Nevertheless, based on the quoted language in Rathbun, at least two Superior Court decisions have denied pre-trail motions seeking dismissal of indemnification claims asserted on a theory of differing degrees of fault. See Commonwealth v. Homart Development Co., No. 95-2280B, 1997 WL 124103 (Mass.Super.Ct.1997) (Doerfer, J.); Knapik v. American Title Insurance Co., No. 922088, 1994 WL 878795 (Mass.Super.Ct.1994) (Butler, J.). This Court is obliged to do the same. It is not the role of this Court to declare moribund a doctrine that the Supreme Judicial Court appears to consider still in existence, albeit only for exceptional cases. Nor, on the record presented at this stage, can the Court determine that the facts developed at trial could not prove this case to be exceptional in some manner not presently apparent, such that the doctrine might have proper application.

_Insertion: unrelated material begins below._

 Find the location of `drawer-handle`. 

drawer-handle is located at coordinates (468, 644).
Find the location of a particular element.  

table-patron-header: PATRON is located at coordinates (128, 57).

2002 WL 1283669, *3-4. (Emphasis added).
Based on the forgoing, it appears that despite doubts expressed by some courts, the Supreme Judicial Court decisions in Rathbun, Economy and Ford remain good law and that common law indemnity based on differing degrees of fault remains a viable argument. A claim for indemnification should, therefore, be considered by a defendant who is only minimally at fault, where another defendant was significantly more to blame.